> **Task description**: What lines in the records below include the word "item"? Return each one.

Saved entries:
☆ ☆ ☆ ☆

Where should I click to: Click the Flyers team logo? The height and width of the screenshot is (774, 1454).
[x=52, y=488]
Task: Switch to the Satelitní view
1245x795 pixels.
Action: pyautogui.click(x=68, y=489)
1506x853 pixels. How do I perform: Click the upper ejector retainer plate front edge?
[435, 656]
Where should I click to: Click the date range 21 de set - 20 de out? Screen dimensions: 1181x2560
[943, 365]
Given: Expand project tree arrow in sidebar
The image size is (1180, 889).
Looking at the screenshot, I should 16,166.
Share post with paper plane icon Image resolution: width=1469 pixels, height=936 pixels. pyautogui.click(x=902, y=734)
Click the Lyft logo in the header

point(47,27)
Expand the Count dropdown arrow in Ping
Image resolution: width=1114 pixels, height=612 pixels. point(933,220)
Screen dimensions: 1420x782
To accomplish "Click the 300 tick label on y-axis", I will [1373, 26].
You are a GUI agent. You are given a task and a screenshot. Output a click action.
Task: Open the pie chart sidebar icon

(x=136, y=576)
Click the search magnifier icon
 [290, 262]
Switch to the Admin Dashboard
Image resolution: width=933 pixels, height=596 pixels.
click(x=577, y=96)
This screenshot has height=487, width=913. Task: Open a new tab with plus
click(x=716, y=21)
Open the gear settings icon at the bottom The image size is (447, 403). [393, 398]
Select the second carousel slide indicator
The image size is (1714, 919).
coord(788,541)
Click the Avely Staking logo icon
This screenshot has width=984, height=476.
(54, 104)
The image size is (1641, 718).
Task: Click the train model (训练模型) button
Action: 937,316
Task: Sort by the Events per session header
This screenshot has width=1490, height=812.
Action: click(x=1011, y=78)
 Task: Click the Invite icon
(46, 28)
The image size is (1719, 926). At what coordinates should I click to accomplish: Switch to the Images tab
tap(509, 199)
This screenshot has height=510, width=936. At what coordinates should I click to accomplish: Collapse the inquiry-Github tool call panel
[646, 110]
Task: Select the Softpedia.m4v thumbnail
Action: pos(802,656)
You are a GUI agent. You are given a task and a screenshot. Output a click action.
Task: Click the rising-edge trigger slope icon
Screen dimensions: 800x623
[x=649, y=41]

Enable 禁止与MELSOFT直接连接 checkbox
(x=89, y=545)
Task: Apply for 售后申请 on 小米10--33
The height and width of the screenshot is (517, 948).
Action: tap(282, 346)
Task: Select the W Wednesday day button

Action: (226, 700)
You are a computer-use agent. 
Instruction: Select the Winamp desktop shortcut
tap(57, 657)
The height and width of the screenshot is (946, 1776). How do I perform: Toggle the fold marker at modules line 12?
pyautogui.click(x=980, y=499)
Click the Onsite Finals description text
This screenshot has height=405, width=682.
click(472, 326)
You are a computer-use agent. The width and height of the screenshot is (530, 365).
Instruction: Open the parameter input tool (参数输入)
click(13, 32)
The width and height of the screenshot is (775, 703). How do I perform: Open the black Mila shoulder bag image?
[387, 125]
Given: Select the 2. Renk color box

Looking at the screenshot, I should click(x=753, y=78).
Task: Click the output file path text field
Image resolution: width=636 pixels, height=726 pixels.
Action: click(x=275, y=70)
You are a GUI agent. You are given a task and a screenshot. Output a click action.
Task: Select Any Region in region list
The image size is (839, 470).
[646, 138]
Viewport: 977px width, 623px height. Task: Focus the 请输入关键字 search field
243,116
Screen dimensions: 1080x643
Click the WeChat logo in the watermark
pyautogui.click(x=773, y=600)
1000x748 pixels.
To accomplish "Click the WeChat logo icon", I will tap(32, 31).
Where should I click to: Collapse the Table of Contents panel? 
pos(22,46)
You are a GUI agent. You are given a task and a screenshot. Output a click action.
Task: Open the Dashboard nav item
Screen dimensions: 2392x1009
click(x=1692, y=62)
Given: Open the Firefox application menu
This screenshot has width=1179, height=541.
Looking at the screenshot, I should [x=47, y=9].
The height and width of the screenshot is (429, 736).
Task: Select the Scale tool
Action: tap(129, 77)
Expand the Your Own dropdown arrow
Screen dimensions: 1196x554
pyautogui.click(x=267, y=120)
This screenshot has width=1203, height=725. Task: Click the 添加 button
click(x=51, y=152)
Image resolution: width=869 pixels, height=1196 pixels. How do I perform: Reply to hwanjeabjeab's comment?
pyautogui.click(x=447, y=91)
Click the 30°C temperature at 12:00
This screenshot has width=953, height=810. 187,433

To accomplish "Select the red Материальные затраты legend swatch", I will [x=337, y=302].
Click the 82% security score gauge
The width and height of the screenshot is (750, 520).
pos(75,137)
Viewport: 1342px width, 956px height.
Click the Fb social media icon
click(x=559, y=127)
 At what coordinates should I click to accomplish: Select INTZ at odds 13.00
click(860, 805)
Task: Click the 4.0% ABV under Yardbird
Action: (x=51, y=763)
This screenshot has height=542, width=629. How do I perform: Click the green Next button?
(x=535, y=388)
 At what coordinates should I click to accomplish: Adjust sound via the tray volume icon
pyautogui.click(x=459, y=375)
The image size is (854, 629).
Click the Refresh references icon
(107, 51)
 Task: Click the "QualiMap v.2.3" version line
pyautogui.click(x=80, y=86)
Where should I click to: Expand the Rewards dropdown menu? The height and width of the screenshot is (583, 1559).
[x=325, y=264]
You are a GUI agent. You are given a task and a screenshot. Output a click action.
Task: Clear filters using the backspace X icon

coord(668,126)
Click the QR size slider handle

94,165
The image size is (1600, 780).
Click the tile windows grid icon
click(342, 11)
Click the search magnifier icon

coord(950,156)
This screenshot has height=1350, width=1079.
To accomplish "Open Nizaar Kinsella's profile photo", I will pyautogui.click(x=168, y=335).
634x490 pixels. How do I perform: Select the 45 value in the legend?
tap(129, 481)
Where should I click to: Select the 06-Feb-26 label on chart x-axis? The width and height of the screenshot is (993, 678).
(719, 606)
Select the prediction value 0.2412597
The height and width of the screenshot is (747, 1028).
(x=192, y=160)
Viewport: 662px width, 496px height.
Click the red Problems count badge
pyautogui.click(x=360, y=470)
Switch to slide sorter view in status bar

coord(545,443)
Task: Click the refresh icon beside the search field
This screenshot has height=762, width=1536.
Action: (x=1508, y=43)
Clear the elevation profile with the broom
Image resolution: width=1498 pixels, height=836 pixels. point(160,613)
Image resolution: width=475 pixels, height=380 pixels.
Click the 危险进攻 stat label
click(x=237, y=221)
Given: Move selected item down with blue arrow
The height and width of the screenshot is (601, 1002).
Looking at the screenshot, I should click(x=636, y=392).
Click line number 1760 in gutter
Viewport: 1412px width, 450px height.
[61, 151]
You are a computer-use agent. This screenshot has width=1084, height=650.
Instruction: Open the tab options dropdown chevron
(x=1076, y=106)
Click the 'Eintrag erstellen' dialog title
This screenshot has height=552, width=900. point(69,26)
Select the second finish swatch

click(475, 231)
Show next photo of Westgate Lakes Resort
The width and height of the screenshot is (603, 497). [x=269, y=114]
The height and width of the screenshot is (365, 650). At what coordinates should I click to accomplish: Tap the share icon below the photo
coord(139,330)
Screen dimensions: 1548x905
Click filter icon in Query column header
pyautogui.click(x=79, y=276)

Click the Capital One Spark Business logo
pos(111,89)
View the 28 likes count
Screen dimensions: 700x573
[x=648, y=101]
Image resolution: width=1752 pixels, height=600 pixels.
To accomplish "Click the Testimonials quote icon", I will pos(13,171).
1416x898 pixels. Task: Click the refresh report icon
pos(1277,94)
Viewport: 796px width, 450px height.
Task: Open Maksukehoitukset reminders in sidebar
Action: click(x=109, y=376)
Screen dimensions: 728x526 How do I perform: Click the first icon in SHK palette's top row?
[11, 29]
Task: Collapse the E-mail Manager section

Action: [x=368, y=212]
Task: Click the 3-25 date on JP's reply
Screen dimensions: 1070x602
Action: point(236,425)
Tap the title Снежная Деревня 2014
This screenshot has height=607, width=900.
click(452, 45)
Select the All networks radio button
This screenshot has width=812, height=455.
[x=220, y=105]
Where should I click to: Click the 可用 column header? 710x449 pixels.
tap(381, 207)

☆ ☆ ☆ ☆

> **Response area**:
Task: Open the Dashboard nav item
Given: Move selected item down with blue arrow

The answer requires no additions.